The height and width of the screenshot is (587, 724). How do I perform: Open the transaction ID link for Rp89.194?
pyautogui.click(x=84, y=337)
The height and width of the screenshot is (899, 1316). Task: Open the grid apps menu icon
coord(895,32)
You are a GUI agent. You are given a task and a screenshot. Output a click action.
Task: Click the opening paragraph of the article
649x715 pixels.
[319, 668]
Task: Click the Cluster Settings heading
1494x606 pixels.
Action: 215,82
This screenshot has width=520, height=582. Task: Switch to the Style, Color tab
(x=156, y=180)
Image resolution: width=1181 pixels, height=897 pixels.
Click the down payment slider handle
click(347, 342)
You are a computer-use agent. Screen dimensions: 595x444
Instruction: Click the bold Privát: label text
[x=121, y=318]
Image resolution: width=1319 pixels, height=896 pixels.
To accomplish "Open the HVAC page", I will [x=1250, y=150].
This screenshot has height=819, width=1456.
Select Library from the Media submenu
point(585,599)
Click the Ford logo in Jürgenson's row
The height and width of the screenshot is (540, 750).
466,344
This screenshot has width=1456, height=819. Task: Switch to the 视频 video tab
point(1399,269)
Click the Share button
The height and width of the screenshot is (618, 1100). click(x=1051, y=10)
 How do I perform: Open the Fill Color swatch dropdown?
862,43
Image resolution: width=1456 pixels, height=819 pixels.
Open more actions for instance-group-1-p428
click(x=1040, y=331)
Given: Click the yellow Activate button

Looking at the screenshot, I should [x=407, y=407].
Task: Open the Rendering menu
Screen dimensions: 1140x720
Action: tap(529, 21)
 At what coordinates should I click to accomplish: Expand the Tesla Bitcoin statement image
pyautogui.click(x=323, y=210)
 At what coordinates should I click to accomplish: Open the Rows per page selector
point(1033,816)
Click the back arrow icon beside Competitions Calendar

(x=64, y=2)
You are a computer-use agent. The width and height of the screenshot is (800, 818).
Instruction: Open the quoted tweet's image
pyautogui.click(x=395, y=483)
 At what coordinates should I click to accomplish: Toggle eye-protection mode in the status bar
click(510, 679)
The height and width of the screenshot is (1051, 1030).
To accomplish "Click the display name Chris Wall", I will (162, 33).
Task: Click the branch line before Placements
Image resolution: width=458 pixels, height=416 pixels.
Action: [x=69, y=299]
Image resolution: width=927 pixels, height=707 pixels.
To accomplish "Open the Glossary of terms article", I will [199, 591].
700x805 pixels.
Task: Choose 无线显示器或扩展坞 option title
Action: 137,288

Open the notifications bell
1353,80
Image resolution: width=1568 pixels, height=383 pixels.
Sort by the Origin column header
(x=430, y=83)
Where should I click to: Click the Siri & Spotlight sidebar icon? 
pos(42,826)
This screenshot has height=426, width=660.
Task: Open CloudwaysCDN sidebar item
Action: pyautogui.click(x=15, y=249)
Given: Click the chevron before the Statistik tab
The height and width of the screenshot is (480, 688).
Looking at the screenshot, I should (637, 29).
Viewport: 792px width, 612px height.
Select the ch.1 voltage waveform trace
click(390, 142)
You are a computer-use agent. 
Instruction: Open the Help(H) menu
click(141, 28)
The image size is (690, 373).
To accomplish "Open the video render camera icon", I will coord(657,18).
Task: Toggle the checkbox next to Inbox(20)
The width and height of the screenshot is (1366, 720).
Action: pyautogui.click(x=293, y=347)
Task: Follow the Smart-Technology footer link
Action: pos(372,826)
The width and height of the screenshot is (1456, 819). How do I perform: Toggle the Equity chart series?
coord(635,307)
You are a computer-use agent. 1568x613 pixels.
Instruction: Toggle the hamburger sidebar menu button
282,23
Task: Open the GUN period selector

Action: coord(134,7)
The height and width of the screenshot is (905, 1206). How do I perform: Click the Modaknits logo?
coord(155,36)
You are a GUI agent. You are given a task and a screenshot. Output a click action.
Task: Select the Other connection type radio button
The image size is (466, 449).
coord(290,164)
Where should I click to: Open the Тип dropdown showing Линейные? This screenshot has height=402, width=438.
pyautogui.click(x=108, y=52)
------------
● Task details
Copy out the material above word for word, from the first line through the last, with nothing left out or changed.

● Solution
The height and width of the screenshot is (587, 724). How do I perform: Open the transaction ID link for Rp89.194?
pyautogui.click(x=84, y=337)
The height and width of the screenshot is (899, 1316). Task: Open the grid apps menu icon
coord(895,32)
You are a GUI agent. You are given a task and a screenshot. Output a click action.
Task: Click the opening paragraph of the article
649x715 pixels.
[319, 668]
Task: Click the Cluster Settings heading
1494x606 pixels.
Action: 215,82
This screenshot has width=520, height=582. Task: Switch to the Style, Color tab
(x=156, y=180)
Image resolution: width=1181 pixels, height=897 pixels.
Click the down payment slider handle
click(347, 342)
You are a computer-use agent. Screen dimensions: 595x444
Instruction: Click the bold Privát: label text
[x=121, y=318]
Image resolution: width=1319 pixels, height=896 pixels.
To accomplish "Open the HVAC page", I will [x=1250, y=150].
This screenshot has height=819, width=1456.
Select Library from the Media submenu
point(585,599)
Click the Ford logo in Jürgenson's row
The height and width of the screenshot is (540, 750).
466,344
This screenshot has width=1456, height=819. Task: Switch to the 视频 video tab
point(1399,269)
Click the Share button
The height and width of the screenshot is (618, 1100). click(x=1051, y=10)
 How do I perform: Open the Fill Color swatch dropdown?
862,43
Image resolution: width=1456 pixels, height=819 pixels.
Open more actions for instance-group-1-p428
click(x=1040, y=331)
Given: Click the yellow Activate button

Looking at the screenshot, I should [x=407, y=407].
Task: Open the Rendering menu
Screen dimensions: 1140x720
Action: tap(529, 21)
 At what coordinates should I click to accomplish: Expand the Tesla Bitcoin statement image
pyautogui.click(x=323, y=210)
 At what coordinates should I click to accomplish: Open the Rows per page selector
point(1033,816)
Click the back arrow icon beside Competitions Calendar

(x=64, y=2)
You are a computer-use agent. The width and height of the screenshot is (800, 818).
Instruction: Open the quoted tweet's image
pyautogui.click(x=395, y=483)
 At what coordinates should I click to accomplish: Toggle eye-protection mode in the status bar
click(510, 679)
The height and width of the screenshot is (1051, 1030).
To accomplish "Click the display name Chris Wall", I will (162, 33).
Task: Click the branch line before Placements
Image resolution: width=458 pixels, height=416 pixels.
Action: [x=69, y=299]
Image resolution: width=927 pixels, height=707 pixels.
To accomplish "Open the Glossary of terms article", I will [199, 591].
700x805 pixels.
Task: Choose 无线显示器或扩展坞 option title
Action: 137,288

Open the notifications bell
1353,80
Image resolution: width=1568 pixels, height=383 pixels.
Sort by the Origin column header
(x=430, y=83)
Where should I click to: Click the Siri & Spotlight sidebar icon? 
pos(42,826)
This screenshot has height=426, width=660.
Task: Open CloudwaysCDN sidebar item
Action: pyautogui.click(x=15, y=249)
Given: Click the chevron before the Statistik tab
The height and width of the screenshot is (480, 688).
Looking at the screenshot, I should (637, 29).
Viewport: 792px width, 612px height.
Select the ch.1 voltage waveform trace
click(390, 142)
You are a computer-use agent. 
Instruction: Open the Help(H) menu
click(141, 28)
The image size is (690, 373).
To accomplish "Open the video render camera icon", I will coord(657,18).
Task: Toggle the checkbox next to Inbox(20)
The width and height of the screenshot is (1366, 720).
Action: pyautogui.click(x=293, y=347)
Task: Follow the Smart-Technology footer link
Action: pos(372,826)
The width and height of the screenshot is (1456, 819). How do I perform: Toggle the Equity chart series?
coord(635,307)
You are a computer-use agent. 1568x613 pixels.
Instruction: Toggle the hamburger sidebar menu button
282,23
Task: Open the GUN period selector

Action: coord(134,7)
The height and width of the screenshot is (905, 1206). How do I perform: Click the Modaknits logo?
coord(155,36)
You are a GUI agent. You are given a task and a screenshot. Output a click action.
Task: Select the Other connection type radio button
The image size is (466, 449).
coord(290,164)
Where should I click to: Open the Тип dropdown showing Линейные? This screenshot has height=402, width=438.
pyautogui.click(x=108, y=52)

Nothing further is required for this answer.